Leyla Bouzid… a examen

En su más reciente Una historia de amor y deseo (Une histoire d’amour et de désir, 2021) la directora tunecina Leyla Bouzid aborda las contradicciones de quienes preservan una supuesta esencia del Islam fuera de países árabes, en contraste con aquellos que aceptan el cambio en sus costumbres y se integran mejor en la nueva sociedad francesa que les acoge. Ese conflicto se veía desde el ámbito personal de su protagonista de origen argelino, su relación con la migrante tunecina Farah y lo que aprendía en sus clases de la universidad sobre antiguos poetas musulmanes, que desafiaban su limitada visión y abrían caminos desconocidos hacia la inclusión del placer en su restringida concepción de la cultura en la que ha sido educado. Desde un relato personal, la directora alcanza la dimensión social para establecer el discurso del filme sobre la represión sexual, la identidad y el peso de la tradición. En su primer largometraje, As I Open My Eyes (À peine j’ouvre les yeux, 2015), ocurre algo parecido en su estrategia narrativa para explorar la opresión del pueblo de Túnez siguiendo a la joven Farah (Baya Medhaffar) en los meses previos a la Revolución de la Dignidad —precursora de las protestas que se sucedieron en distintos países durante la Primavera Árabe—.
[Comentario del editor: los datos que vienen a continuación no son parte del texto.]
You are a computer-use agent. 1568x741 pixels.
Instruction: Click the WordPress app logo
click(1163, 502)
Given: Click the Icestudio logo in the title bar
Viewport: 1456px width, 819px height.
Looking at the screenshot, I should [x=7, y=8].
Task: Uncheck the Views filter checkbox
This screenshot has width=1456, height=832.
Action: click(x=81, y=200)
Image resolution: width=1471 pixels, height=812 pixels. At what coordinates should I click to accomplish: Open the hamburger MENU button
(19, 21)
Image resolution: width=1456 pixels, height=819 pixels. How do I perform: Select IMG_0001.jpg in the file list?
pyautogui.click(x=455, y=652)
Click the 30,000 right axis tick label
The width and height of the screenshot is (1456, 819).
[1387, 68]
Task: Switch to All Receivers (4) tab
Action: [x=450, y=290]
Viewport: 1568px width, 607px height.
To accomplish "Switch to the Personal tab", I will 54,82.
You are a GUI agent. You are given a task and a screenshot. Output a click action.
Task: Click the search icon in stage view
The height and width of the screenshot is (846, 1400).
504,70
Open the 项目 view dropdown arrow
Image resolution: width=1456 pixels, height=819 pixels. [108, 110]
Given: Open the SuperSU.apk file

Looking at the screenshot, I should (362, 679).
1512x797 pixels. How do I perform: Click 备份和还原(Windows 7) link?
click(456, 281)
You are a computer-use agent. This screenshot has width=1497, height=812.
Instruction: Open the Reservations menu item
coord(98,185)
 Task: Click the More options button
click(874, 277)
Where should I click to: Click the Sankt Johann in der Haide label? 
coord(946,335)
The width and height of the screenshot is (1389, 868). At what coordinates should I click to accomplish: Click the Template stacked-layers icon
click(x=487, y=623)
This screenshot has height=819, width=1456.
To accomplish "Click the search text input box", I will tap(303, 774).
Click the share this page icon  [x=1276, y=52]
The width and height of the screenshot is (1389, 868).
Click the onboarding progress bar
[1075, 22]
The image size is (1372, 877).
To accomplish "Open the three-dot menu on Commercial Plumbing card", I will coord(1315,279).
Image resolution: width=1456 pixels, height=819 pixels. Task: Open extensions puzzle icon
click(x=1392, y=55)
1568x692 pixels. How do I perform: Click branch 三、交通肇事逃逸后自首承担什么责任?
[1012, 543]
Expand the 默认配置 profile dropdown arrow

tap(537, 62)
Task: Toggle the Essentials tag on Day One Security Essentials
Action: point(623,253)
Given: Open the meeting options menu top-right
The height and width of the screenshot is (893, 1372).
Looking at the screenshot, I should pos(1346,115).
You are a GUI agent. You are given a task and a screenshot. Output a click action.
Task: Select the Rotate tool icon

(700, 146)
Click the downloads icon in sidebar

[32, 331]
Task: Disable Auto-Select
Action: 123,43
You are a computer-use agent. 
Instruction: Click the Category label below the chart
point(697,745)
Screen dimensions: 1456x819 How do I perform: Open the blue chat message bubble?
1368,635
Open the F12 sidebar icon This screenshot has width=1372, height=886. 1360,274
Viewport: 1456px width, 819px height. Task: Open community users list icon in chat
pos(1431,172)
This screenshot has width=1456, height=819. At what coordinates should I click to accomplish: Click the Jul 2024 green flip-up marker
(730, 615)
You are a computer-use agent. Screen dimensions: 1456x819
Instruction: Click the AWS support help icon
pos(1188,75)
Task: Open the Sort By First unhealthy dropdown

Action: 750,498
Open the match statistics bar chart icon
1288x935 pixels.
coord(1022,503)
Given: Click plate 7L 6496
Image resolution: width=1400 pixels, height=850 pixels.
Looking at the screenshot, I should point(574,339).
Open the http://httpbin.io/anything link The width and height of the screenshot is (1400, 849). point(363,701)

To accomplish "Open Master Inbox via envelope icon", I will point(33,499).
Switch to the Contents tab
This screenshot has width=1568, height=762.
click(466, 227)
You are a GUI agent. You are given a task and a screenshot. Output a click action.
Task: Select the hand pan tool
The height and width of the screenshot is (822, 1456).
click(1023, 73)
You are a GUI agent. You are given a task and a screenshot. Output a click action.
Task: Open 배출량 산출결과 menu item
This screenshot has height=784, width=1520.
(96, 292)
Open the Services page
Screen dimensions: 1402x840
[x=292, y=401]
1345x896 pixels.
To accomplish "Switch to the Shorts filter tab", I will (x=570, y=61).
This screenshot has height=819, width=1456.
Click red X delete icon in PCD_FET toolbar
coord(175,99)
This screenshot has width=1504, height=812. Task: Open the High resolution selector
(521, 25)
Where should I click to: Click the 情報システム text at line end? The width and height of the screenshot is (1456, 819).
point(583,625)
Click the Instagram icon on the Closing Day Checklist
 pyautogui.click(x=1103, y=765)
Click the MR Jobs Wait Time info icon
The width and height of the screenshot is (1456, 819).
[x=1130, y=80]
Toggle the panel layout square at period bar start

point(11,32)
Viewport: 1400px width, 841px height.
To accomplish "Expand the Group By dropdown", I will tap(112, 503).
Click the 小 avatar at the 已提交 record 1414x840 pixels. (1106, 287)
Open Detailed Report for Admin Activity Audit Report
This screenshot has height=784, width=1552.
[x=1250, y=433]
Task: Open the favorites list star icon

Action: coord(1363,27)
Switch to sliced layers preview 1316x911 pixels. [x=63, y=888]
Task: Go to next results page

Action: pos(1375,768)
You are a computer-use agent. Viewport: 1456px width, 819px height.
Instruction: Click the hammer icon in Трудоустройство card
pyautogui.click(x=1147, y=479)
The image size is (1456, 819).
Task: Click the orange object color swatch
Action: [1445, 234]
Bouzid establece fuertemente el contexto familiar de su protagonista como la base de su narración. Ella está a las puertas de entrar en la universidad y con la presión de las expectativas de su madre Hayet (Ghalia Benali), que desea que entre en la carrera de medicina contra sus deseos. Farah forma parte de una banda de rock con canciones repletas de carga política, en las que se introducen críticas a la situación del país mezclando el folclore y los antiguos instrumentos con las nuevas tecnologías y tendencias musicales. Los ensayos, las actuaciones en locales y la propia voz de la actriz —que interpreta sus canciones— proveen del tono reivindicativo y de anhelo del cambio a la cinta, con la mirada de Bouzid muy pendiente de su rostro en primeros planos, que se abren lentamente para cubrir el espacio y mostrar al resto de integrantes de la banda. La voz de la cantante, arropada por todo un trabajo colectivo que la arropa y hace sonar de una forma singular, expresando la preocupación ante la falta de trabajo y futuro, el exilio y las calamidades de quienes abandonan su tierra buscando oportunidades y el ambiente asfixiante por la falta de libertades. Todo esto combinando el pasado con el futuro, proyectando su mensaje públicamente y haciendo de su esfuerzo grupal una afirmación artística cuyo trasfondo resulta imposible de silenciar.

A través de la relación materno-filial la directora estudia la confrontación intergeneracional entre los adultos —que se han conformado con una realidad carente de esperanzas— y los más jóvenes, que pretenden cambiarla. La persecución política mediante el padre y su falta de oportunidades si no colabora con el régimen y se integra en el partido único. Con su relación romántica con uno de sus compañeros de la banda, el conservadurismo de la sociedad tunecina. Acaba incorporando además elementos de suspense con la invisible amenaza de la policía y el seguimiento de las actividades subversivas del grupo en sus actuaciones. Una amenaza que toma importancia progresivamente desde el fuera de campo y se apropia de la película en su último tramo, trastocando hasta el punto de vista. Desde el realismo social la cineasta abraza e incluye lo simbólico. La lucha por mejorar la situación en Túnez no es solo material sino también cultural. En ese proceso que a posteriori parece inevitable, las voces no se pueden acallar por completo ni sus mensajes hacerlos desaparecer sin dejar rastro. Bouzid apuesta por el reencuentro entre generaciones para unirse en un canto común que represente a todos, aunque persista únicamente entre susurros en la intimidad de los hogares. Un canto que mantuvo vivas las esperanzas de cambio hasta que los ciudadanos salieron por fin a las calles.